Phonetic Encoding Module

The phonetic encoding module enriches words with their SAMPA phonetic codification.

The module applies a set of rules to transform the written form to the output phonetic form, thus the rules can be changed to get the output in any other phonetic alphabet. The module can also use an exception dictionary to handle forms that do not follow the default rules, or for languages with highly irregular ortography.

The API of the module is the following:

class phonetics {

 public:
  /// Constructor, given config file
  phonetics(const std::wstring &cfgfile);

  /// Returns the phonetic sound of the word
  std::wstring get_sound(const std::wstring &form) const;

  /// analyze given sentence, enriching words with phonetic encoding
  void analyze(sentence &s) const;

  /// analyze given sentences
  void analyze(std::list<sentence> &ls) const;

  /// analyze sentence, return analyzed copy
  sentence analyze(const sentence &s) const;

  /// analyze sentences, return analyzed copy
  std::list<sentence> analyze(const std::list<sentence> &ls) const;
};

The constructor receives a configuration file that contains the transformation rules to apply and the exception dictionary.

The module can be used to transform a single string (method get_sound) or to enrich all words in a sentence (or sentence list) with their phonetic information.

The phonetic encoding is stored in the word object and can be retrieved using the method get_ph_form in the word class.

Phonetic encoder configuration file:

The configuration file contains two kinds of sections:

  • Section <Exceptions> contains an exception dictionary.
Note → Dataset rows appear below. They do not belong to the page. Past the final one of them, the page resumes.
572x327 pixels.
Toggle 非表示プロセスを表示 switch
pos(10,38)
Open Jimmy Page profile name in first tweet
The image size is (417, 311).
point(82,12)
This section is optional, and if it occurs, it must be just once.
    Each entry in the exception dictionary contains two fields: a lowercase word form and the output phonetic encoding.
    E.g.: addition @dISIn varieties B@raIItiz worcester wUst@r

If a word form is found in the exceptions dictionary, the corresponding phonetic string is returned and no transformation rules are applied.

  • Section <Rules> contain transformation rules that convert from orthogaphic to phonetic writting.
    The file may contain one or more rulesets delimited by <Rules> and </Rules>. Rulesets are applied in the order they are defined. Each ruleset is applied on the result of the previous.

Rulesets can contain two kind of lines: Category definitions and rules.

* Category definitions are of the form `X=abcde` and define a set of characters under a single name. Category names must have exactly one character, which should not be part of the input or output alphabet to avoid ambiguities. e.g.:
```
U=aeiou
V=aeiouäëïöüâêîôûùò@
L=äëïöüäëïöüäëïöüùò@
S=âêîôûâêîôûâêîôûùò@
A=aâä
E=eêë
```

Categories are only active for rules in the same ruleset where the category is defined.

* Rules have the form: `source/target/context`.  
  Both `source` and `target` may be either a category name or a terminal string.

  Simple string rules replace the `source` string with the `target` string if and only if it occurs in the given `context`.

  Contexts must contain a `_` symbol indicating where the source string is located. They may also contain characters, categories, and the symbols `^` (word beginning), or `$` (word end). The empty context `_` is always satisfied.

  Rules can only change terminal strings to terminal strings, or categories to categories (i.e. both `source` and `target` have to be of the same type). If a category is to be changed to another category, they should contain the same number of characters. Otherwise the second category will have its last letter repeated until it has the same length as the first (if it is shorter), or characters in the second category that don't match characters in the first will be ignored.

  Some example rules for English:

  ```
  qu/kw/_
  h//^r_
  a/ò/_lmV$
  U/L/C_CV
  ```

  The first rule `qu/kw/_` replaces string `qu` with `kw` in any context.

  The second rule `h//^r_` removes character `h` when it is preceeded by `r` at word beginning.

  Rule `a/ò/_lmV$` replaces `a` with `ò` when followed by `l`, `m`, or any character in category `V` at the end of the word.

  Rule `U/L/C_CV` replaces any character in category `U` with the character in the same position in category `L`, when preceeded by any character in category `C` and followed by any character in category `C` plus any character in category `V`.

  Note that uppercase characters for categories is just a convention. An uppercase letter may be a terminal symbol, and a lowercase may be a category name. Non-alphabetical characters are also allowed. If a character is not defined as a category name, it will be considered a terminal character.